Glaucoma Surgeries and Newer Advances: A Modern Approach to Intraocular Pressure Control

Glaucoma surgery has evolved from traditional filtering procedures to minimally invasive techniques (MIGS) that provide effective intraocular pressure control with faster recovery and fewer complications. Learn about conventional surgeries, new advances, and future directions in glaucoma care.

Introduction

Glaucoma is a progressive optic neuropathy and a leading cause of irreversible blindness worldwide. While medical therapy and laser procedures remain the first line of treatment, surgical intervention becomes essential when intraocular pressure (IOP) remains uncontrolled or disease progression continues.
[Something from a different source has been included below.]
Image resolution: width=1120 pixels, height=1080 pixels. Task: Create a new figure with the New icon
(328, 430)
Over the last decade, glaucoma surgery has evolved significantly, moving from traditional filtering surgeries to safer, minimally invasive techniques that offer effective IOP control with faster recovery and fewer complications.
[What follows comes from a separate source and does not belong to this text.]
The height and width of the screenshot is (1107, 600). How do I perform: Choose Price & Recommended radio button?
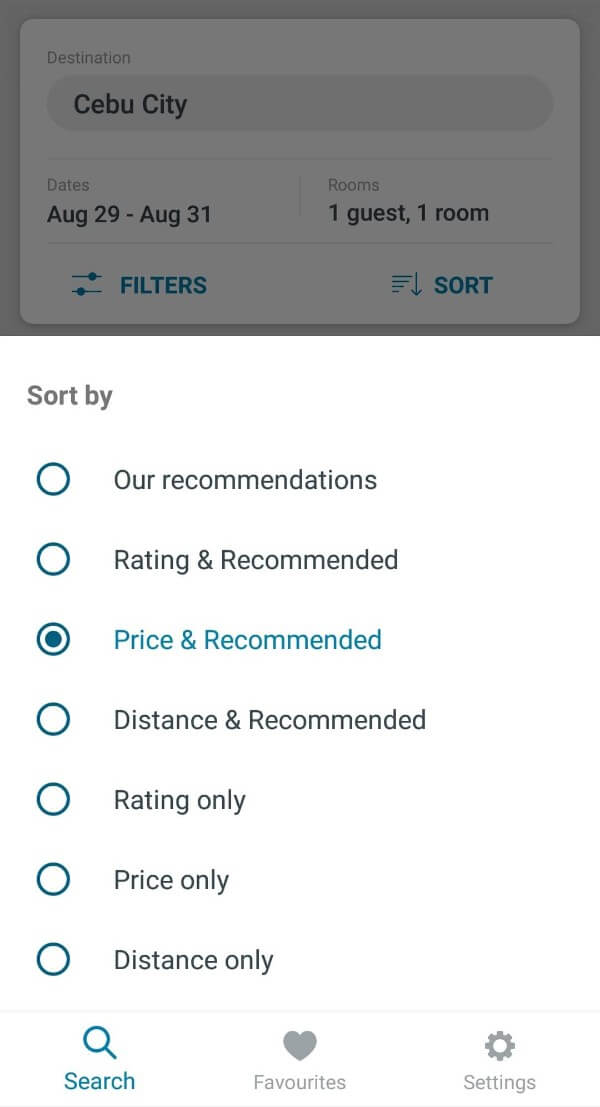point(53,640)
Conventional Glaucoma Surgeries

1. Trabeculectomy
Trabeculectomy remains the gold standard for achieving low target IOP, especially in advanced glaucoma.

Mechanism:
Creates a fistula for aqueous humor drainage into the subconjunctival space forming a filtering bleb.

Advantages:

  • Powerful IOP lowering
  • Suitable for advanced and refractory glaucoma

Limitations:

  • Risk of hypotony, bleb leaks, infection
  • Intensive postoperative care
  • Long-term bleb-related complications

Antimetabolites such as Mitomycin C (MMC) have improved long-term success but increased bleb-related risks.
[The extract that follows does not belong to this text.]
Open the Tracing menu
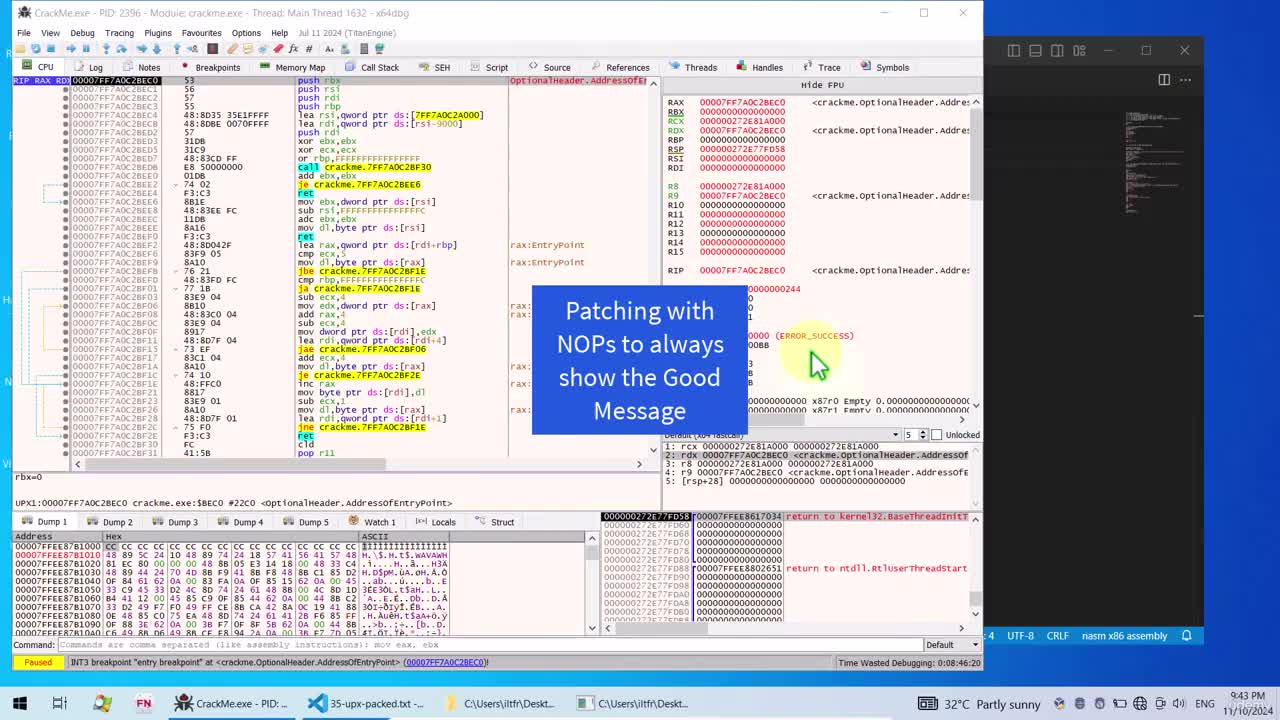1280x720 pixels. point(119,33)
2. Glaucoma Drainage Devices (GDDs)
Includes Ahmed, Baerveldt, and Molteno implants.

Indications:

  • Failed trabeculectomy
  • Neovascular, uveitic, or secondary glaucomas

Advantages:

  • Effective in complex cases
  • Predictable IOP reduction

Complications:

  • Tube exposure
  • Corneal decompensation
  • Hypertensive phase

Newer Surgical Advances in Glaucoma

1. Minimally Invasive Glaucoma Surgery (MIGS)
MIGS offers moderate IOP reduction with excellent safety and faster recovery.

a) Trabecular MIGS:

  • iStent, Hydrus Microstent, Trabectome, Kahook Dual Blade (KDB)
  • Mechanism: Enhances aqueous outflow via Schlemm’s canal
  • Best suited for mild to moderate primary open-angle glaucoma, often combined with cataract surgery

b) Canal-Based Procedures:

  • GATT (Gonioscopy-Assisted Transluminal Trabeculotomy), OMNI Surgical System
  • Advantages: No bleb formation, preserves conjunctiva, effective in adult and pediatric glaucoma

c) Suprachoroidal Devices:

  • Earlier: CyPass (withdrawn)
  • Newer devices under evaluation aim to revive this pathway with improved safety

2. Subconjunctival MIGS:

  • XEN Gel Stent, PreserFlo MicroShunt
  • Mechanism: Creates a controlled subconjunctival drainage pathway
  • Advantages: Lower IOP than trabecular MIGS, less invasive than trabeculectomy, more predictable bleb

3. Advances in Surgical Techniques:

  • Bleb-less surgeries gaining popularity
  • Improved viscoelastic use and gonioscopic visualization
  • Customized surgical approach based on glaucoma subtype

Laser-Assisted and Adjunctive Innovations

  • Micropulse Transscleral Cyclophotocoagulation (MP-TSCPC): Safer cyclodestructive option
  • Selective Laser Trabeculoplasty (SLT) as first-line or repeatable therapy
  • Combination of MIGS with cataract surgery for synergistic IOP reduction

Future Directions

  • Personalized glaucoma surgery
  • Drug-eluting implants
  • Sustained-release IOP-lowering devices
  • AI-guided surgical planning
  • Regenerative therapies targeting the trabecular meshwork

Conclusion

The landscape of glaucoma surgery has shifted from aggressive pressure-lowering procedures to tailored, patient-specific interventions. With the advent of MIGS and newer canal-based surgeries, ophthalmologists can now offer safer, effective, and earlier surgical options, improving patient quality of life while preserving vision.

Traditional surgeries continue to play a crucial role in advanced disease, but the future of glaucoma care lies in innovation, precision, and customization.